– Конечно, – кивнул я. – Это же неодушевленный предмет. Ведь землетрясение не виновато, когда губит людей. Это стихия.
– Ой! – воскликнула Ева, порывисто вскакивая. – Мы заболтались! Я умоюсь? – она наклонилась, собирая с пола одежду.
– Валяй, – засмеялся я и хотел погладить ее по попке, но она уже метнулась в ванную.
Тут я вспомнил вчерашний ее стремительный уход, и какое-то неясное подозрение шевельнулось у меня в душе. И снова она не заглянула ко мне: сперва хлопнула дверью ванной, потом входной… Я на цыпочках подбежал к двери и приник к глазку. И увидел, что как раз в этот миг Ева скользнула в дверь Боба – напротив… Сомнений быть не могло!
Да что же это такое?!
5
Первым моим побуждением было вломиться в его в комнату и устроить разборку. Но это было бы так противно… Потом я стал уговаривать себя, что сегодня вечером, уже после того, как я ушел к себе, Боб и Петруччио поменялись комнатами… С какой стати?! Не ясно, но, в принципе, это возможно. А я сейчас вломлюсь, как разъяренный Отелло, и все у нас с Евой на этом закончится. И к тому же я сильно ее подведу.

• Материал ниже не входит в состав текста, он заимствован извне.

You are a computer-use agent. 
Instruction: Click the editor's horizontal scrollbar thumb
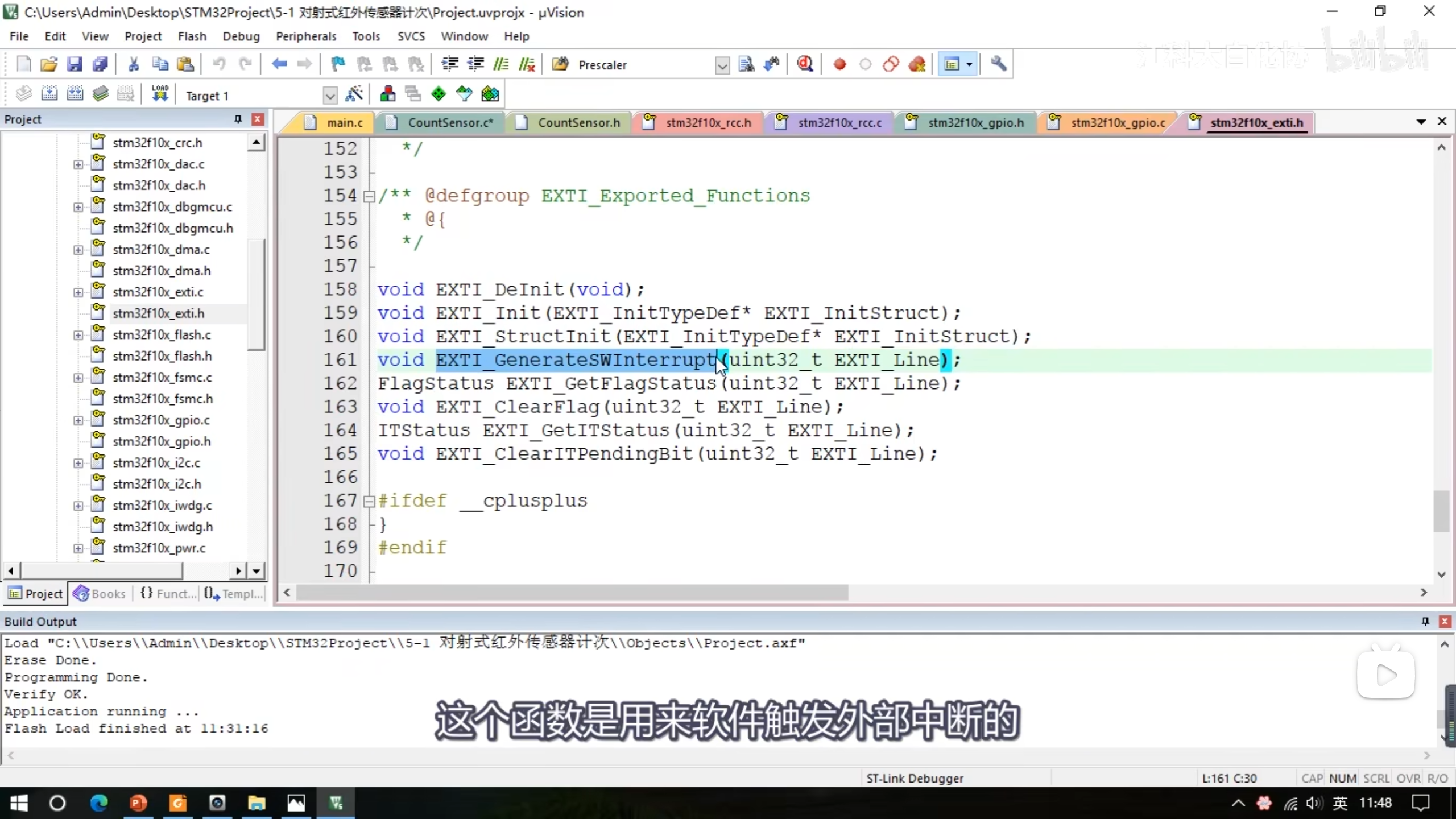click(572, 593)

А может быть, Боб поменялся комнатами непосредственно с Евой? Она попросила его об этом, а он не смог отказать. А попросила она его потому, что хотела быть ближе ко мне и ходить ко мне, не боясь разоблачения.
Но и вчера ночью, сразу после того, как Ева покинула меня, щелкнул замок той же двери… Или вчера мне все-таки показалось? Во всяком случае, не стоит пороть горячку.
Я вернулся в комнату и улегся в кровать. Но сна не было ни в одном глазу. Я закурил и вспомнил, что ДУРдом отключен, а с ним и вентиляция. Позвонить на reception?
Нет, – решил я, – не буду. Не хотел я, чтобы Дом наблюдал за моими душевными метаниями, да и недолюбливаю я эти Дома. Поэтому я просто пошел и открыл настежь окно. Стало прохладно, я натянул штаны и майку. Потом открыл бар и засандрачил полстакана отличного австралийского бренди. Для успокоения нервов.
Но ни черта они не успокоились, я вернулся к двери и опять уставился через глазок на дверь Боба. Я понял, что скоро я все равно не усну, а потому поставил на изящную прикроватную тумбочку пепельницу, бутылку бренди, стакан, положил пачку сигарет, зажигалку и подтащил все это к двери. Потом уселся на тумбочку, приник к глазку и стал ждать.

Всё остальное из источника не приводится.